In a parallel plate capacitor, each plate having an area $6\times {10}^{-3}{m}^2$ and distance between the plates $3\text{mm}$ is connected to a 100 V supply. If a $3\text{mm}$ thick mica sheet (of dielectric constant = 6) is inserted between the plates, calculate the capacitance and charge on each plate
A) While the voltage supply remained connected

In a parallel plate capacitor, each plate having an area $6\times {10}^{-3}{m}^2$ and distance between the plates $3\text{mm}$ is connected to a 100 V supply.
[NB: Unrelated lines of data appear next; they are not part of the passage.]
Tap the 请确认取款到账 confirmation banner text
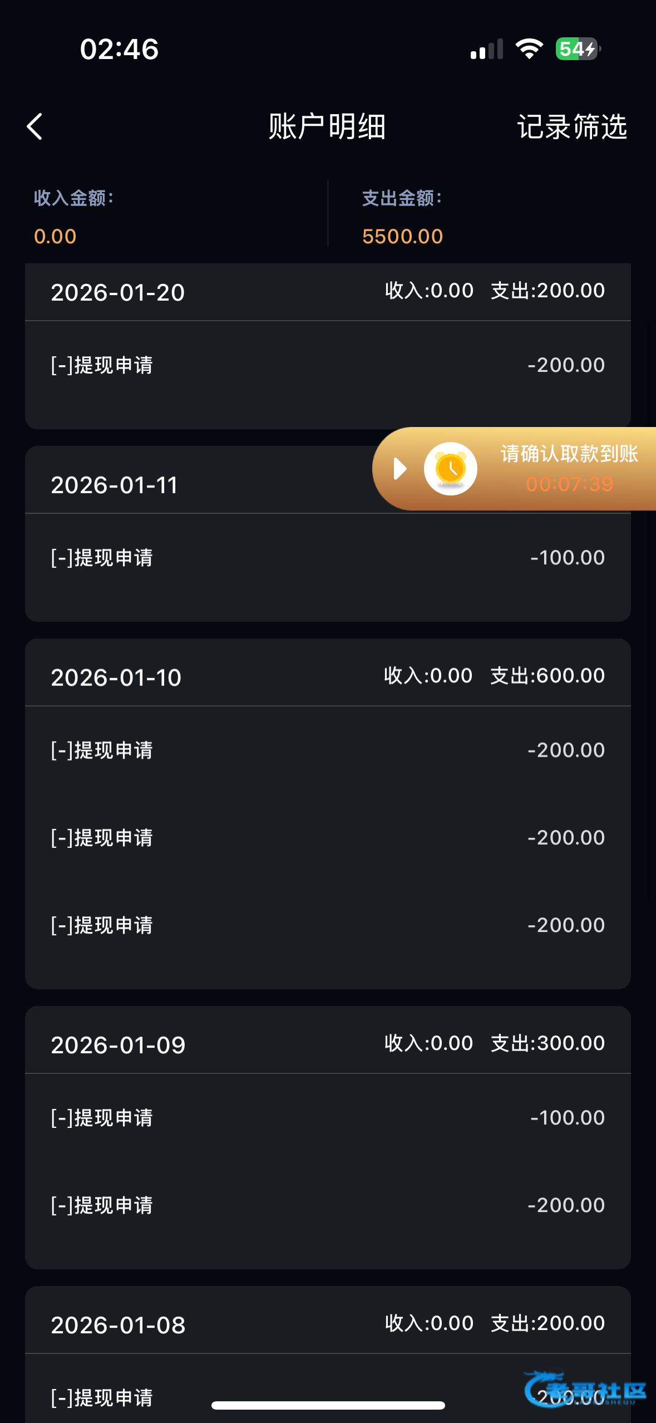The width and height of the screenshot is (656, 1423). 569,454
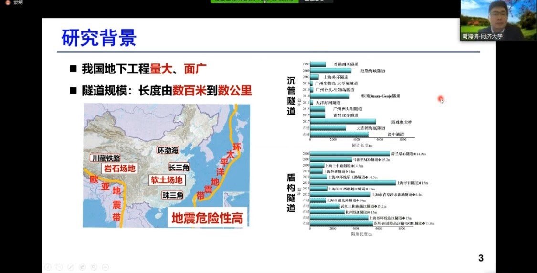Click the 港珠澳大桥 bar in chart

(343, 122)
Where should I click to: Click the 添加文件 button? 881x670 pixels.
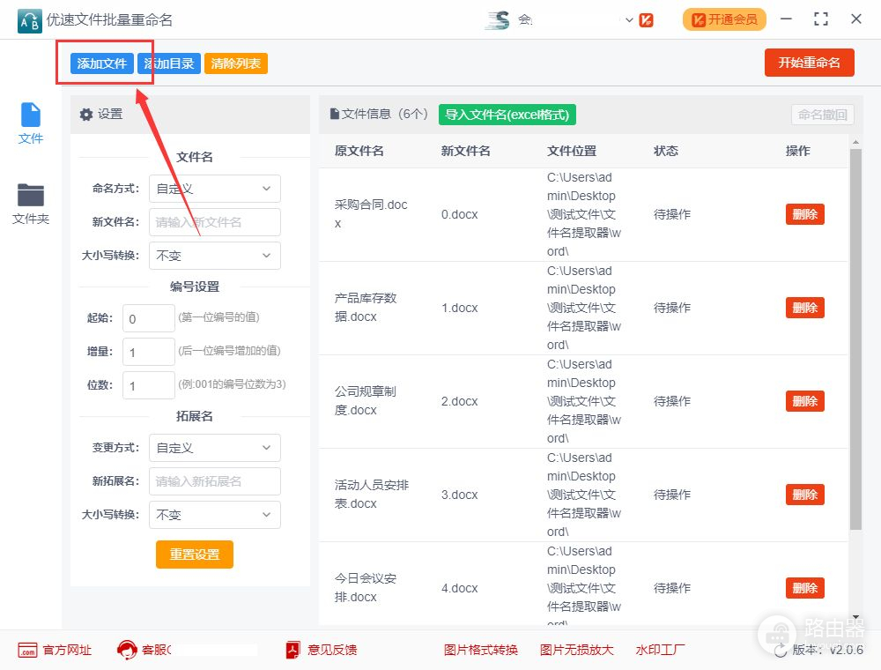point(102,63)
If a $3\text{mm}$ thick mica sheet (of dielectric constant = 6) is inserted between the plates, calculate the capacitance and charge on each plate
B) after the supply was disconnected

A) Step 1: Find the capacitance of the capacitor.
Given,
Dielectric constant of mica sheet, k = 6
Thickness of mica sheet, $t=3\text{mm}=3\times {10}^{-3}m$
$\therefore$ Capacitance of the plate, $C=k{C}_0$
$=6\times 17.7\times {10}^{-12}F$
$\approx 106\times {10}^{-12}F$
$\approx 106pF$
Step 2: Find the charge of the capacitor.
using the formula Q = CV
$=106\times {10}^{-12}\times 100$
$=106\times {10}^{-10}C$
So, while voltage supply remained connected, we have
$C=106pFQ=1.06\times {10}^{-8}C$.

B) Given,
Dielectric constant of mica sheet, k = 6
Thickness of mica sheet, $t=3\text{mm}=3\times {10}^{-3}m$
$\therefore$ Capacitance of the plate,
$C=k{C}_0$
$=6\times 17.7\times {10}^{-12}F$
$\approx 106\times {10}^{-12}F$
$\approx 106pF$
After the supply was disconnected, the charge remains same and as
$Q=CV$
$V=\frac{Q}{C}=\frac{1.77\times {10}^{-9}C}{106\times {10}^{-12}}$
$=16.7V$
The charge remains constant i.e., $Q=1.77\times {10}^{-9}C$ after the supply was disconnected and the voltage will come down to 16.7 V.